Assistant professor Frank Meye researches how stress alters the strength of connections in the brain involved in decision-making, and how this can lead to impulsive eating behavior. He also investigates how this process can be turned for the better by targeted manipulation of brain activity.
Stress often leads to an increased intake of fatty and sugary foods. This happens because stress on the one hand makes such food even more attractive, and on the other reduces our self-control. This cocktail of effects contributes to the current obesity problem. Moreover, stress eating is a core problem in eating disorders like bulimia nervosa and binge eating disorder; and also in other psychiatric disorders like ADHD.

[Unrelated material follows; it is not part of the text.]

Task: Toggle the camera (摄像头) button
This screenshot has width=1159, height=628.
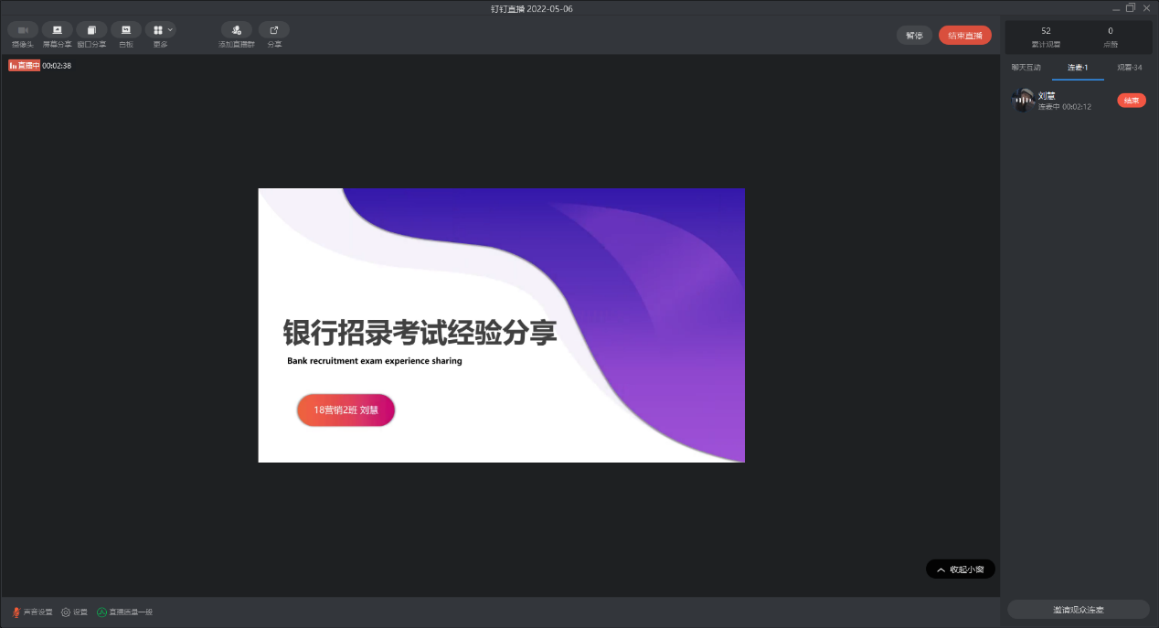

Existing treatments for these diseases often don’t lead to a full recovery. His study will help unravel the exact changes in communication between specific brain areas after stress that lead to impulsive eating of fat and sugar.
The research focuses on the exact interplay between the prefrontal cortex, the dopamine system and subareas of the amygdala, striatum and hypothalamus. Precise insight in how these neural networks are altered by stress and drive impulsive eating, may benefit future treatments of the various diseases featuring problems of stress eating.
Frank: “This Vidi grant plays a crucial role in further forming my research group that aims to understand how stress leads to plastic changes in the brain, and how this plays a role in multiple disease processes. It’s great that this application has been granted, as our lab is very excited to take on the challenge of better understanding these important processes!”